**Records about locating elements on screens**
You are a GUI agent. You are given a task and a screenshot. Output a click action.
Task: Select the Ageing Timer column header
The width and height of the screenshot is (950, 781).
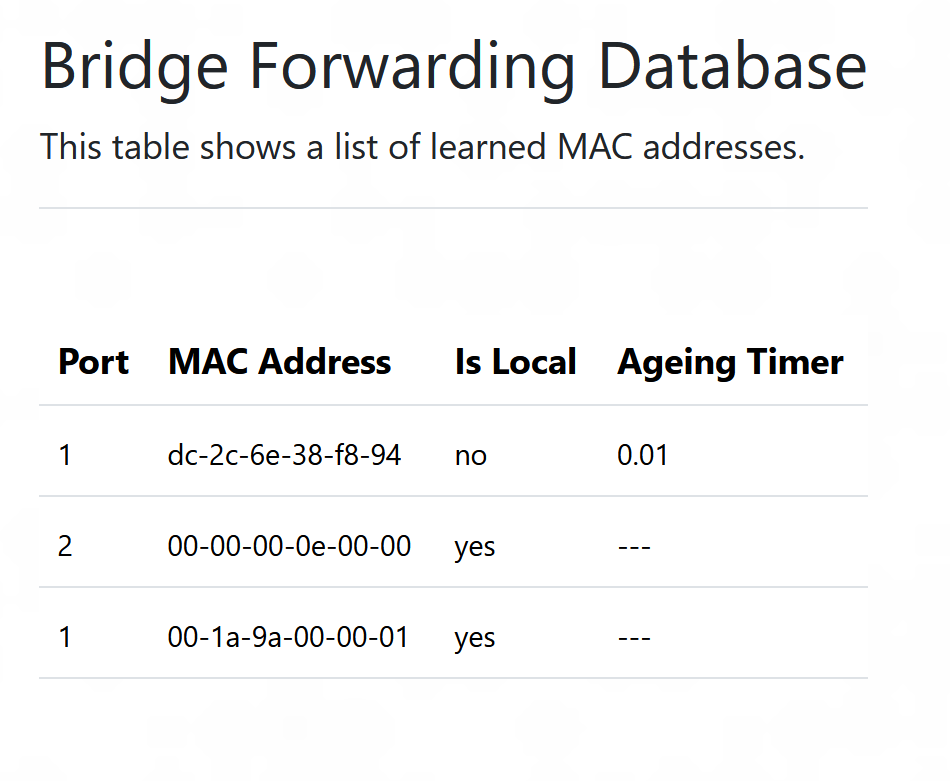(x=730, y=364)
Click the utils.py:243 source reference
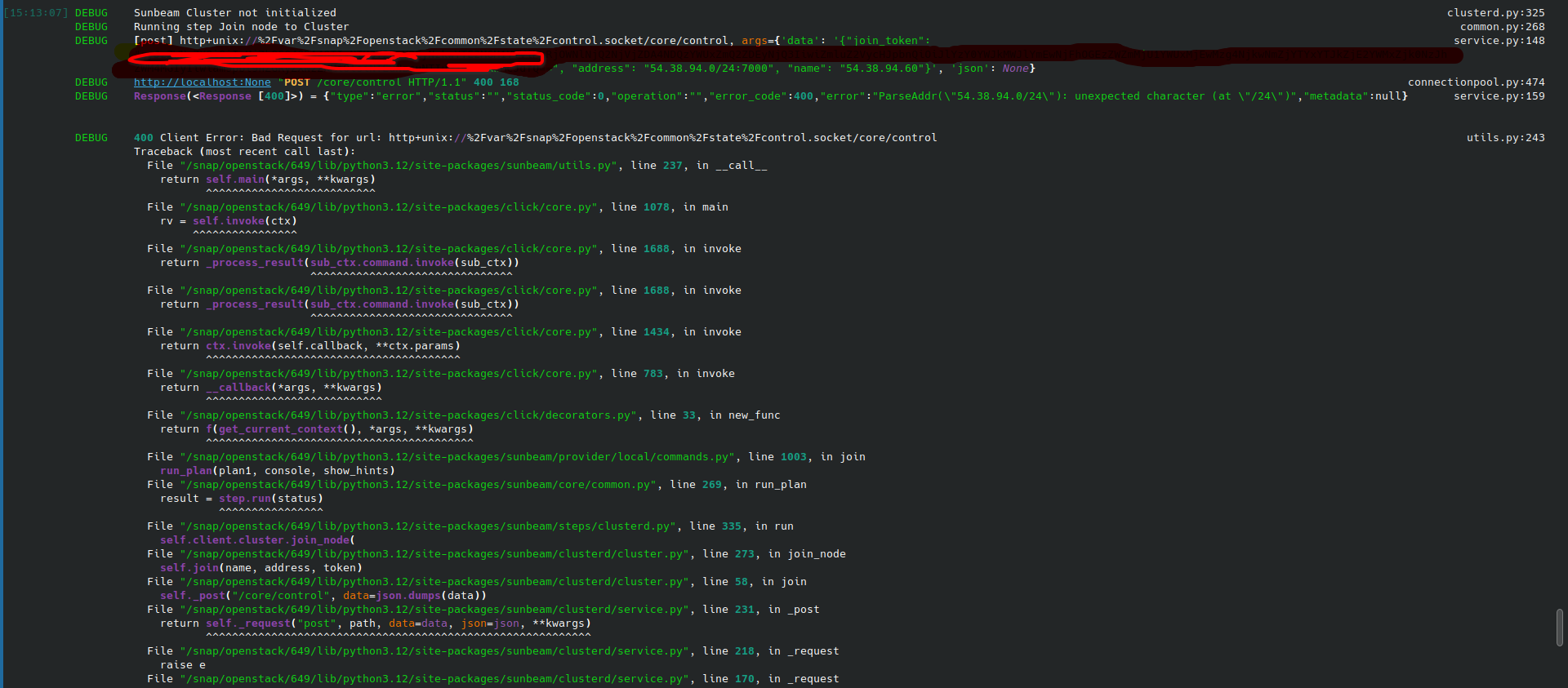 point(1505,138)
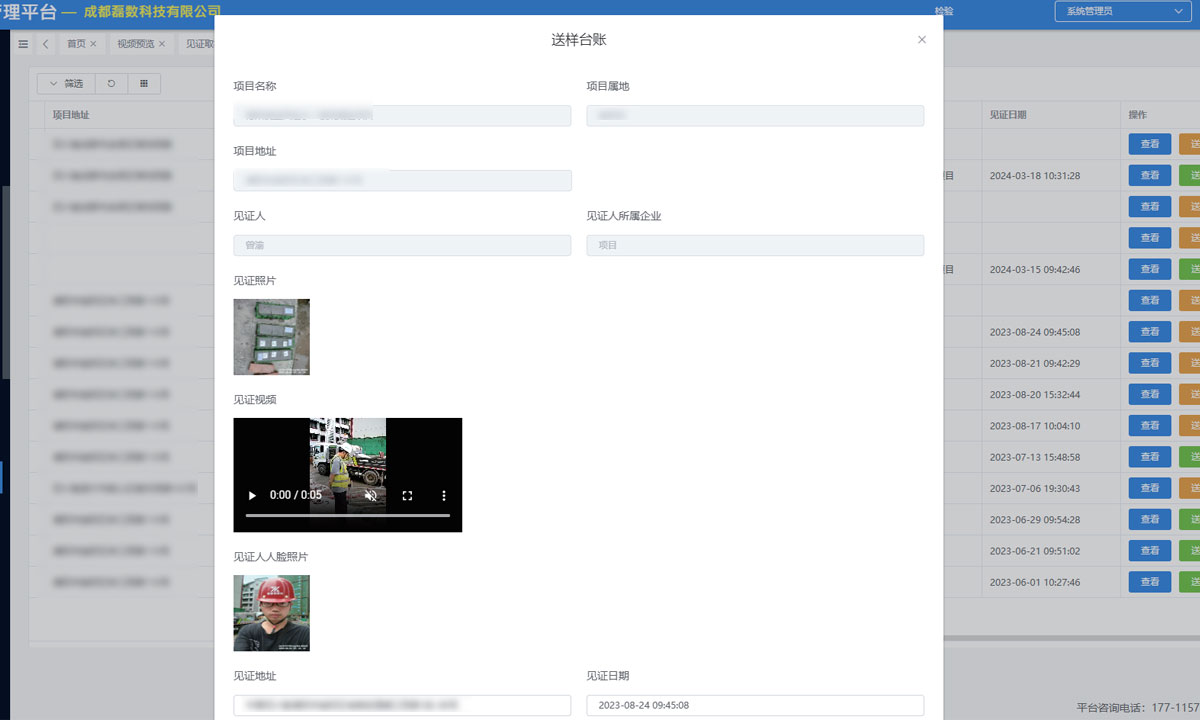Open the 系统管理员 user dropdown
Viewport: 1200px width, 720px height.
(1121, 12)
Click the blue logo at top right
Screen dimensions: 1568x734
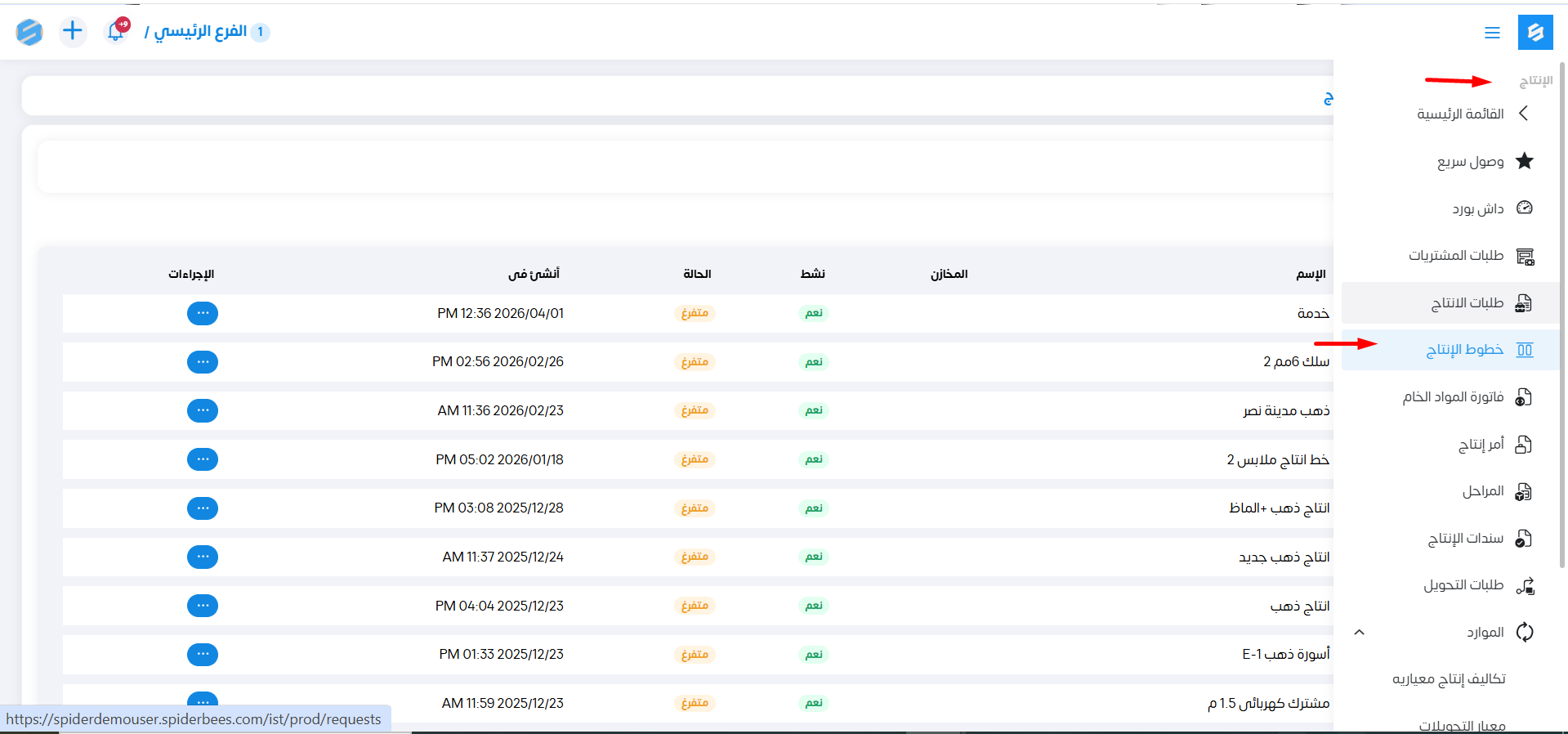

**INSTRUCTION**
Rewrite the lines above, swapping every "screenshot" for "screen capture" and changing nothing else. Leave the pictures out.

**SOLVED EXERCISE**
You are a GUI agent. You are given a task and a screen capture. Output a click action.
Task: Select the Ageing Timer column header
The width and height of the screen capture is (950, 781).
(x=730, y=364)
Click the utils.py:243 source reference
 point(1505,138)
Open the 系统管理员 user dropdown
Viewport: 1200px width, 720px height.
(1121, 12)
Click the blue logo at top right
Screen dimensions: 1568x734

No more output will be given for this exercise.